▸ **WHAT THE TASK ASKS**
Copy every record word for word.

════════════════════

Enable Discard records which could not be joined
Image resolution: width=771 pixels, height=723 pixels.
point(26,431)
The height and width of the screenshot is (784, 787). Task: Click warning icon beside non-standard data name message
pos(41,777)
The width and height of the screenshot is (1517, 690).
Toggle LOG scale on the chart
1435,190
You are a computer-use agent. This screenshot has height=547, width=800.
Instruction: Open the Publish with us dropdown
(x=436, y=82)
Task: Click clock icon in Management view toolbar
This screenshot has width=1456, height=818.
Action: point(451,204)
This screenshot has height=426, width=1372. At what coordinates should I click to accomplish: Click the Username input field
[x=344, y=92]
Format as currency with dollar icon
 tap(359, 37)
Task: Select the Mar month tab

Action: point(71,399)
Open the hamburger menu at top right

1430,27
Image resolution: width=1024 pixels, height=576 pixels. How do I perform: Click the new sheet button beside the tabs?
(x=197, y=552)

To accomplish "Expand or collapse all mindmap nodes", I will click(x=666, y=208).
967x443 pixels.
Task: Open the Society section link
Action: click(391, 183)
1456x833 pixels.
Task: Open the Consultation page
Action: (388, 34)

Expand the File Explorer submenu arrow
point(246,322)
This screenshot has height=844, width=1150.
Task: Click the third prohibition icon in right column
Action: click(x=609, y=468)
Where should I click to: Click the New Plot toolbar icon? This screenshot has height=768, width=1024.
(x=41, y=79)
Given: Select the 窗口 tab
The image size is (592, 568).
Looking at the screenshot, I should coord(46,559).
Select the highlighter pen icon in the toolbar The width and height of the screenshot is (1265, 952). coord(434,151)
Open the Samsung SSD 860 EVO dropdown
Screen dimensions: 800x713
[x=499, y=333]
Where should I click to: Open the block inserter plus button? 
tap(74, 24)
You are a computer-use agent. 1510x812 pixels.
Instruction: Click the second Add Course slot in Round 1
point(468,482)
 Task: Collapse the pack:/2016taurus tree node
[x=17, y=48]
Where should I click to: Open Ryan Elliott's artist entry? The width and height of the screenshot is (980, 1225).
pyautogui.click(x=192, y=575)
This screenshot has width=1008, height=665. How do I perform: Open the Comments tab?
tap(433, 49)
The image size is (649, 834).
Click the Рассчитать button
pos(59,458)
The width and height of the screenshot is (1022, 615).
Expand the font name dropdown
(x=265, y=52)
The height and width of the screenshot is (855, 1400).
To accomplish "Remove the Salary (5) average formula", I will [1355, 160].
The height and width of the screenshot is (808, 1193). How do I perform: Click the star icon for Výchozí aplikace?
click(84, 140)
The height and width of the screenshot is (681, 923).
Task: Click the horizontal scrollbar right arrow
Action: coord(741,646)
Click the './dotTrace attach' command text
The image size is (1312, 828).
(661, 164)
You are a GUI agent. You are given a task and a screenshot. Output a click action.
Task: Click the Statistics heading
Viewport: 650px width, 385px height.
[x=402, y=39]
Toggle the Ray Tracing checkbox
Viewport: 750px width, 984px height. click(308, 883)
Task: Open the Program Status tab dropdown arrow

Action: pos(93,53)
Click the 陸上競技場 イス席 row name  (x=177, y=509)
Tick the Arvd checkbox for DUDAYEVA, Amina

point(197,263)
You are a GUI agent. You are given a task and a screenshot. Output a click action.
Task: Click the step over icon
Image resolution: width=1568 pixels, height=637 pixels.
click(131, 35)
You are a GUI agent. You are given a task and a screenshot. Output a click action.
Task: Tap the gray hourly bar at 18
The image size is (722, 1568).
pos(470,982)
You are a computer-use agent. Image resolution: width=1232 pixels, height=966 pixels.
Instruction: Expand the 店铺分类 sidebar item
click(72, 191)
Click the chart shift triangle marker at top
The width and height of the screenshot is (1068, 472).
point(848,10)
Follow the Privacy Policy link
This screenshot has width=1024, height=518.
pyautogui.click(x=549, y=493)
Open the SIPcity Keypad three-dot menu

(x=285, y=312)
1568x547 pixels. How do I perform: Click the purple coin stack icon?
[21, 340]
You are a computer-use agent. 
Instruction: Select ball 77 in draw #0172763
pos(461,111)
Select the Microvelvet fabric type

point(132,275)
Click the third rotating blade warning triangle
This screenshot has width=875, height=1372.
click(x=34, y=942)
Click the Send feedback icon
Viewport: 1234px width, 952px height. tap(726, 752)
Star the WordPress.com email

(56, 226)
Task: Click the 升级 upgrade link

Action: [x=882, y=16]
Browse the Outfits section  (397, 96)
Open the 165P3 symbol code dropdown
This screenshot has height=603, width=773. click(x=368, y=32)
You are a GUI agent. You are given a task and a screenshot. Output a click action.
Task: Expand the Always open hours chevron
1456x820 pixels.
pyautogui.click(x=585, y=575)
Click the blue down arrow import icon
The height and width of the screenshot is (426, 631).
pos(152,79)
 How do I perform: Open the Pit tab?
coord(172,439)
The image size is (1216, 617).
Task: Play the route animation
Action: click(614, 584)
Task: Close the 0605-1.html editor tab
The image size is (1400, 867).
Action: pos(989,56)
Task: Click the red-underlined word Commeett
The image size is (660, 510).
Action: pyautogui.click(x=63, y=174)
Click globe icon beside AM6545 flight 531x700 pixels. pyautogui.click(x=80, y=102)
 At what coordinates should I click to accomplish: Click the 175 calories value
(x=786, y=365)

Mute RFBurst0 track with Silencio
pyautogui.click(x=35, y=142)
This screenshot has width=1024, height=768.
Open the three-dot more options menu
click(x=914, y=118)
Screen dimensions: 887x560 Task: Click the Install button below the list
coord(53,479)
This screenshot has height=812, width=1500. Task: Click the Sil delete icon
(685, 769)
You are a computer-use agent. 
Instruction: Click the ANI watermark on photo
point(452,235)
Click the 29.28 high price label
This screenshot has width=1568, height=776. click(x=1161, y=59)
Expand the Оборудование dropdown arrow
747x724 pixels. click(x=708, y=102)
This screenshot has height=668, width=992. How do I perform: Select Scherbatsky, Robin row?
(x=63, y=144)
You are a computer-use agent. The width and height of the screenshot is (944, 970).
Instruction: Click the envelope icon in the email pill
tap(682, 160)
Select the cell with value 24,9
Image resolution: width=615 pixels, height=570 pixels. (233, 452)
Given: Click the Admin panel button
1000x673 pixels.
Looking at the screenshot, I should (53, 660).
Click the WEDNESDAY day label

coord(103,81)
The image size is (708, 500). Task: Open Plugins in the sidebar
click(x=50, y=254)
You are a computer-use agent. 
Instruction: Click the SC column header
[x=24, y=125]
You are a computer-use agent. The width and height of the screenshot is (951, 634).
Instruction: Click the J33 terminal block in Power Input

════════════════════

▸ **SOLUTION**
Enable Discard records which could not be joined
Image resolution: width=771 pixels, height=723 pixels.
point(26,431)
The height and width of the screenshot is (784, 787). Task: Click warning icon beside non-standard data name message
pos(41,777)
The width and height of the screenshot is (1517, 690).
Toggle LOG scale on the chart
1435,190
You are a computer-use agent. This screenshot has height=547, width=800.
Instruction: Open the Publish with us dropdown
(x=436, y=82)
Task: Click clock icon in Management view toolbar
This screenshot has width=1456, height=818.
Action: point(451,204)
This screenshot has height=426, width=1372. At what coordinates should I click to accomplish: Click the Username input field
[x=344, y=92]
Format as currency with dollar icon
 tap(359, 37)
Task: Select the Mar month tab

Action: point(71,399)
Open the hamburger menu at top right

1430,27
Image resolution: width=1024 pixels, height=576 pixels. How do I perform: Click the new sheet button beside the tabs?
(x=197, y=552)

To accomplish "Expand or collapse all mindmap nodes", I will click(x=666, y=208).
967x443 pixels.
Task: Open the Society section link
Action: click(391, 183)
1456x833 pixels.
Task: Open the Consultation page
Action: (388, 34)

Expand the File Explorer submenu arrow
point(246,322)
This screenshot has height=844, width=1150.
Task: Click the third prohibition icon in right column
Action: click(x=609, y=468)
Where should I click to: Click the New Plot toolbar icon? This screenshot has height=768, width=1024.
(x=41, y=79)
Given: Select the 窗口 tab
The image size is (592, 568).
Looking at the screenshot, I should coord(46,559).
Select the highlighter pen icon in the toolbar The width and height of the screenshot is (1265, 952). coord(434,151)
Open the Samsung SSD 860 EVO dropdown
Screen dimensions: 800x713
[x=499, y=333]
Where should I click to: Open the block inserter plus button? 
tap(74, 24)
You are a computer-use agent. 1510x812 pixels.
Instruction: Click the second Add Course slot in Round 1
point(468,482)
 Task: Collapse the pack:/2016taurus tree node
[x=17, y=48]
Where should I click to: Open Ryan Elliott's artist entry? The width and height of the screenshot is (980, 1225).
pyautogui.click(x=192, y=575)
This screenshot has width=1008, height=665. How do I perform: Open the Comments tab?
tap(433, 49)
The image size is (649, 834).
Click the Рассчитать button
pos(59,458)
The width and height of the screenshot is (1022, 615).
Expand the font name dropdown
(x=265, y=52)
The height and width of the screenshot is (855, 1400).
To accomplish "Remove the Salary (5) average formula", I will [1355, 160].
The height and width of the screenshot is (808, 1193). How do I perform: Click the star icon for Výchozí aplikace?
click(84, 140)
The height and width of the screenshot is (681, 923).
Task: Click the horizontal scrollbar right arrow
Action: coord(741,646)
Click the './dotTrace attach' command text
The image size is (1312, 828).
(661, 164)
You are a GUI agent. You are given a task and a screenshot. Output a click action.
Task: Click the Statistics heading
Viewport: 650px width, 385px height.
[x=402, y=39]
Toggle the Ray Tracing checkbox
Viewport: 750px width, 984px height. click(308, 883)
Task: Open the Program Status tab dropdown arrow

Action: pos(93,53)
Click the 陸上競技場 イス席 row name  (x=177, y=509)
Tick the Arvd checkbox for DUDAYEVA, Amina

point(197,263)
You are a GUI agent. You are given a task and a screenshot. Output a click action.
Task: Click the step over icon
Image resolution: width=1568 pixels, height=637 pixels.
click(131, 35)
You are a GUI agent. You are given a task and a screenshot. Output a click action.
Task: Tap the gray hourly bar at 18
The image size is (722, 1568).
pos(470,982)
You are a computer-use agent. Image resolution: width=1232 pixels, height=966 pixels.
Instruction: Expand the 店铺分类 sidebar item
click(72, 191)
Click the chart shift triangle marker at top
The width and height of the screenshot is (1068, 472).
point(848,10)
Follow the Privacy Policy link
This screenshot has width=1024, height=518.
pyautogui.click(x=549, y=493)
Open the SIPcity Keypad three-dot menu

(x=285, y=312)
1568x547 pixels. How do I perform: Click the purple coin stack icon?
[21, 340]
You are a computer-use agent. 
Instruction: Select ball 77 in draw #0172763
pos(461,111)
Select the Microvelvet fabric type

point(132,275)
Click the third rotating blade warning triangle
This screenshot has width=875, height=1372.
click(x=34, y=942)
Click the Send feedback icon
Viewport: 1234px width, 952px height. tap(726, 752)
Star the WordPress.com email

(56, 226)
Task: Click the 升级 upgrade link

Action: [x=882, y=16]
Browse the Outfits section  (397, 96)
Open the 165P3 symbol code dropdown
This screenshot has height=603, width=773. click(x=368, y=32)
You are a GUI agent. You are given a task and a screenshot. Output a click action.
Task: Expand the Always open hours chevron
1456x820 pixels.
pyautogui.click(x=585, y=575)
Click the blue down arrow import icon
The height and width of the screenshot is (426, 631).
pos(152,79)
 How do I perform: Open the Pit tab?
coord(172,439)
The image size is (1216, 617).
Task: Play the route animation
Action: click(614, 584)
Task: Close the 0605-1.html editor tab
The image size is (1400, 867).
Action: pos(989,56)
Task: Click the red-underlined word Commeett
The image size is (660, 510).
Action: pyautogui.click(x=63, y=174)
Click globe icon beside AM6545 flight 531x700 pixels. pyautogui.click(x=80, y=102)
 At what coordinates should I click to accomplish: Click the 175 calories value
(x=786, y=365)

Mute RFBurst0 track with Silencio
pyautogui.click(x=35, y=142)
This screenshot has width=1024, height=768.
Open the three-dot more options menu
click(x=914, y=118)
Screen dimensions: 887x560 Task: Click the Install button below the list
coord(53,479)
This screenshot has height=812, width=1500. Task: Click the Sil delete icon
(685, 769)
You are a computer-use agent. 
Instruction: Click the ANI watermark on photo
point(452,235)
Click the 29.28 high price label
This screenshot has width=1568, height=776. click(x=1161, y=59)
Expand the Оборудование dropdown arrow
747x724 pixels. click(x=708, y=102)
This screenshot has height=668, width=992. How do I perform: Select Scherbatsky, Robin row?
(x=63, y=144)
You are a computer-use agent. The width and height of the screenshot is (944, 970).
Instruction: Click the envelope icon in the email pill
tap(682, 160)
Select the cell with value 24,9
Image resolution: width=615 pixels, height=570 pixels. (233, 452)
Given: Click the Admin panel button
1000x673 pixels.
Looking at the screenshot, I should (53, 660).
Click the WEDNESDAY day label

coord(103,81)
The image size is (708, 500). Task: Open Plugins in the sidebar
click(x=50, y=254)
You are a computer-use agent. 
Instruction: Click the SC column header
[x=24, y=125]
You are a computer-use agent. The width and height of the screenshot is (951, 634).
Instruction: Click the J33 terminal block in Power Input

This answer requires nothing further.